Python Packages (auto-installed)

These are installed automatically when you first run make generate or make apply:

Package Purpose
python-hcl2 Parse Terraform HCL configurations
databricks-sdk Databricks Python SDK

For integration testing (make test-ci), cloud-specific packages are also auto-installed:

Package Cloud Purpose
boto3 AWS S3 bucket and IAM role management
azure-identity Azure Service principal authentication
azure-mgmt-storage Azure Storage account management
azure-mgmt-authorization Azure RBAC role assignments
azure-mgmt-databricks Azure Workspace management

Terraform Providers (auto-downloaded)

Downloaded automatically on first terraform init:

Provider Version Source
databricks/databricks ~> 1.91.0 registry.terraform.io
hashicorp/null ~> 3.2 registry.terraform.io
hashicorp/time ~> 0.12 registry.terraform.io

Network Access

GenieRails requires outbound HTTPS (port 443) to:

Endpoint Purpose
registry.terraform.io Download Terraform providers (first run only)
Your Databricks workspace URL All API calls (generate, apply, verify)
accounts.cloud.databricks.com AWS account API (group/tag policy management)
accounts.azuredatabricks.net Azure account API (group/tag policy management)

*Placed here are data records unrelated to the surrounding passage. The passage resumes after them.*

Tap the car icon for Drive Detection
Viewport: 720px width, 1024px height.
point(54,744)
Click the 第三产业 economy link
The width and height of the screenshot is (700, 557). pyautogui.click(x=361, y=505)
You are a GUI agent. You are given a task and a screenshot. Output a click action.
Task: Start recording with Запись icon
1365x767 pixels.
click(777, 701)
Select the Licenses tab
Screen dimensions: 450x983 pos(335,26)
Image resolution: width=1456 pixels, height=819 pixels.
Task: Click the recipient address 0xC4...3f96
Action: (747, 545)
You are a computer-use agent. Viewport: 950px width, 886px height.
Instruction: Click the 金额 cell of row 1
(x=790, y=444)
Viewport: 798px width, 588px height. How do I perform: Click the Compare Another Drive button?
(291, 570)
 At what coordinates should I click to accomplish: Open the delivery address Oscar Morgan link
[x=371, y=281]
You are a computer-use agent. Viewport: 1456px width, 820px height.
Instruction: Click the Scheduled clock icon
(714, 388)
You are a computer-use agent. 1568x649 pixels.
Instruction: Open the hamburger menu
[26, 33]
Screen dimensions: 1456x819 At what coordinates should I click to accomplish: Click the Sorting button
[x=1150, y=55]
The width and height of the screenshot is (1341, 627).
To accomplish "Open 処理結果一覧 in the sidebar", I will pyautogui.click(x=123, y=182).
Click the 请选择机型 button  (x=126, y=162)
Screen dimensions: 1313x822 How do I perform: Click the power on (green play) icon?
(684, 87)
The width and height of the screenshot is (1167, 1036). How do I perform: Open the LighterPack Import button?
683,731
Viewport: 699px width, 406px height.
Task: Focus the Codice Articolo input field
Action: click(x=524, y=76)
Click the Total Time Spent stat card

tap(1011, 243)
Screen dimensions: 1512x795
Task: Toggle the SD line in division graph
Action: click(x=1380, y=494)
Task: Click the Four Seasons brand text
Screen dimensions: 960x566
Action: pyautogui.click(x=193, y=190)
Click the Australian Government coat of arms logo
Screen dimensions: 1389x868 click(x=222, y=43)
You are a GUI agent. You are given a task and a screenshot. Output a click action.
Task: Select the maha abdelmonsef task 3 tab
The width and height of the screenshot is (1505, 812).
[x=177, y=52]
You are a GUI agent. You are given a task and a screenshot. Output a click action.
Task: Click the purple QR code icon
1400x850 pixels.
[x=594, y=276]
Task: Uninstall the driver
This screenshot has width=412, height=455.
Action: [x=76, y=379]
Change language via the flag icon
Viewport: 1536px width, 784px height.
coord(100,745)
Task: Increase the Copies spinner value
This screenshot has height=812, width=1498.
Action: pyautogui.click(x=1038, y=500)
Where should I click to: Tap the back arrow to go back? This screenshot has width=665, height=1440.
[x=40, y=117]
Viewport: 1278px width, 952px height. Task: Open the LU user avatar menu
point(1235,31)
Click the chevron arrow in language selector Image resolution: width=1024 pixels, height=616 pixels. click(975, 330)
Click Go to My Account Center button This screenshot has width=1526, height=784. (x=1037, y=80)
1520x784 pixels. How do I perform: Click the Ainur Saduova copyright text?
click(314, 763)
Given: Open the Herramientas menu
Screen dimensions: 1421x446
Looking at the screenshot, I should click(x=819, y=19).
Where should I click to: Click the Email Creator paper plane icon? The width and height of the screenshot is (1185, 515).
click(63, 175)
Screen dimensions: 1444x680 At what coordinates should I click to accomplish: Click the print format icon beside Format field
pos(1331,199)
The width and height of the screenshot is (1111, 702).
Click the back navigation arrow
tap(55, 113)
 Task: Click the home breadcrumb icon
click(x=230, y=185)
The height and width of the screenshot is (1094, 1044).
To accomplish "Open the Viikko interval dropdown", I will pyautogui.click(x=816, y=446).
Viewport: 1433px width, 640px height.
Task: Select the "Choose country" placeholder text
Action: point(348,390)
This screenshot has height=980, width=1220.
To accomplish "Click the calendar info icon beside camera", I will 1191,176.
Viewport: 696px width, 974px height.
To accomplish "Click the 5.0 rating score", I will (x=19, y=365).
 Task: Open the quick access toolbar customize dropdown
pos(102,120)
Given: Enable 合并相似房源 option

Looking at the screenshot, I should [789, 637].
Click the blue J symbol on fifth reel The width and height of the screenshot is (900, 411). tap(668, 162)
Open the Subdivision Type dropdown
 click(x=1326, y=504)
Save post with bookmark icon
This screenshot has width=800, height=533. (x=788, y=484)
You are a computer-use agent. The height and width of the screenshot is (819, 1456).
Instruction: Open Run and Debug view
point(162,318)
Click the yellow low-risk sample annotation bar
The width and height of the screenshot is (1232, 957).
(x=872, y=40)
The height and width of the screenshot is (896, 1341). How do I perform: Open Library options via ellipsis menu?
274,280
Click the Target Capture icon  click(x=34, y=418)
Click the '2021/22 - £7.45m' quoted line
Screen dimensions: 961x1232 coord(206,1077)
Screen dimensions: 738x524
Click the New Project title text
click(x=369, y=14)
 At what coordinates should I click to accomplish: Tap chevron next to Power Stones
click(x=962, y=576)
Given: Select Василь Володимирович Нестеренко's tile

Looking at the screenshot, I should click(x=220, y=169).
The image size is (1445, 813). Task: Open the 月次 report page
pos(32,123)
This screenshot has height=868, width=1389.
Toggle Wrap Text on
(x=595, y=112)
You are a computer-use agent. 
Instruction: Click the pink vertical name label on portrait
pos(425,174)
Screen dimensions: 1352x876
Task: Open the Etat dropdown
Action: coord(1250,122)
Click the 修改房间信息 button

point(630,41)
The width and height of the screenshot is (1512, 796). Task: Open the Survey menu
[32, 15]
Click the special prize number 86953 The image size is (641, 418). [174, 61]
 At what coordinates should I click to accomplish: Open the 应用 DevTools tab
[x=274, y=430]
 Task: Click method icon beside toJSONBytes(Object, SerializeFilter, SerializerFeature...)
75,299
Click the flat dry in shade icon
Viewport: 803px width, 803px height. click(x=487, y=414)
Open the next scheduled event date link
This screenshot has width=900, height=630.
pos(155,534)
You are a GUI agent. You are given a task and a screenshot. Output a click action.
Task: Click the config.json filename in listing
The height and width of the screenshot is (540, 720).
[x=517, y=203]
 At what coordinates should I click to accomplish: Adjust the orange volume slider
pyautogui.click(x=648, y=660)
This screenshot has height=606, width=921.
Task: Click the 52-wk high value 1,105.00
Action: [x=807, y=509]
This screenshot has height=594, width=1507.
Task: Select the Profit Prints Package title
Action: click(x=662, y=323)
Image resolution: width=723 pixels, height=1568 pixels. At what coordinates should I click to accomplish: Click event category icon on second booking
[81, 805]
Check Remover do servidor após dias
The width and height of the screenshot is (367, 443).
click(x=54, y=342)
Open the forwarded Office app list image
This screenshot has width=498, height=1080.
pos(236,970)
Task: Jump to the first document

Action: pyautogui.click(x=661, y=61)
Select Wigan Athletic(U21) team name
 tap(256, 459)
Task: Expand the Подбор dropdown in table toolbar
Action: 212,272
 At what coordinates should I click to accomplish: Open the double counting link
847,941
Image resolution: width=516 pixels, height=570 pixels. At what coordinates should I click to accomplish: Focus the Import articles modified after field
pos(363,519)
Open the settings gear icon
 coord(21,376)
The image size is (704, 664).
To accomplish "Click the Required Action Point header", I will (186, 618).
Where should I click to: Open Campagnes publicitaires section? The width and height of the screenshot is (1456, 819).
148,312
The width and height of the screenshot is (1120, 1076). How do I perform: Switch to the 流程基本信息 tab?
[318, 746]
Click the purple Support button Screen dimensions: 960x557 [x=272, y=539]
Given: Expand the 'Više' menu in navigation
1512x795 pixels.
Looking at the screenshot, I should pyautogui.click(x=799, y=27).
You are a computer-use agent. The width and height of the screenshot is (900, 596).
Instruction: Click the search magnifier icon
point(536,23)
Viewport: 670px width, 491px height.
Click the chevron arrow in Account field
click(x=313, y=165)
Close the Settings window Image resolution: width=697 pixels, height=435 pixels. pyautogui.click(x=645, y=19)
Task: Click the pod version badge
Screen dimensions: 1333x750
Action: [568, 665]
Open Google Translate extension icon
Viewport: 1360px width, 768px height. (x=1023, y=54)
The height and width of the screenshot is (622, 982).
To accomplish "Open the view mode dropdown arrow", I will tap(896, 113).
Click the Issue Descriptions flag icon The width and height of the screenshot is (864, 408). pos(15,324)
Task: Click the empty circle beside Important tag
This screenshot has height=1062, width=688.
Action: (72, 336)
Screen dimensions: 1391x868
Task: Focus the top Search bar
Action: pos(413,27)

No VPN is required unless your Databricks workspace is on a private network.

Databricks Account

Required Features

  • Unity Catalog — must be enabled on the target workspace
  • SQL Warehouse — serverless (auto-created) or existing warehouse
  • Genie Spaces — for the Genie Space governance workflow

Service Principal

Create a service principal (SP) in the Databricks Account Console with:

Role Scope Required for
Account Admin Account Creating groups, tag policies
Workspace Admin Target workspace Deploying governance resources
Metastore Admin Unity Catalog metastore Managing catalogs, grants, FGAC policies

Genie-only mode: If you only need Genie Spaces without ABAC governance, set genie_only = true in env.auto.tfvars. This requires only Workspace Admin (no Account Admin or Metastore Admin needed).

Credentials

You'll need these values for auth.auto.tfvars:

Credential Where to find
databricks_account_id Account Console → top-right profile menu
databricks_account_host AWS: https://accounts.cloud.databricks.com / Azure: https://accounts.azuredatabricks.net
databricks_client_id Account Console → User Management → Service Principals → Application ID
databricks_client_secret Same SP → OAuth Secrets → Generate Secret
databricks_workspace_id Account Console → Workspaces, or ?o= parameter in workspace URL
databricks_workspace_host Your workspace URL (e.g., https://dbc-xxx.cloud.databricks.com)

Cloud-Specific Requirements

AWS

Credentials (one of):

  • AWS_PROFILE environment variable pointing to a named profile in ~/.aws/credentials
  • AWS_ACCESS_KEY_ID + AWS_SECRET_ACCESS_KEY (+ optional AWS_SESSION_TOKEN)
  • Default boto3 credential chain (instance profile, SSO, etc.)

IAM Permissions (for make test-ci provisioning only):

  • iam:CreateRole, iam:DeleteRole, iam:PutRolePolicy, iam:DeleteRolePolicy
  • s3:CreateBucket, s3:DeleteBucket, s3:PutPublicAccessBlock
  • sts:GetCallerIdentity

Standard make generate + make apply usage does NOT require AWS IAM permissions — only a Databricks service principal.

Azure

Credentials (one of):

  • Service principal: AZURE_CLIENT_ID + AZURE_CLIENT_SECRET + AZURE_TENANT_ID
  • DefaultAzureCredential (Azure CLI login, managed identity, etc.)

Additional config (for make test-ci provisioning only):

  • AZURE_SUBSCRIPTION_ID
  • AZURE_RESOURCE_GROUP
  • AZURE_REGION (e.g., australiaeast)

Azure RBAC Roles (for provisioning only):

  • Contributor on resource group
  • Storage Blob Data Contributor
  • User Access Administrator

Standard make generate + make apply usage does NOT require Azure RBAC roles — only a Databricks service principal.

Quick Verification

After installing Python and Terraform, verify your setup:

# Clone the repo
git clone https://github.com/databricks-solutions/genierails.git
cd genierails

# Pick your cloud
cd aws   # or: cd azure

# Copy and fill in credentials
cp shared/auth.auto.tfvars.example envs/dev/auth.auto.tfvars
# Edit envs/dev/auth.auto.tfvars with your credentials

# Verify connectivity
make setup ENV=dev
make validate ENV=dev

If make validate shows all [PASS] checks, you're ready to go. See From UI to Production or Quickstart for next steps.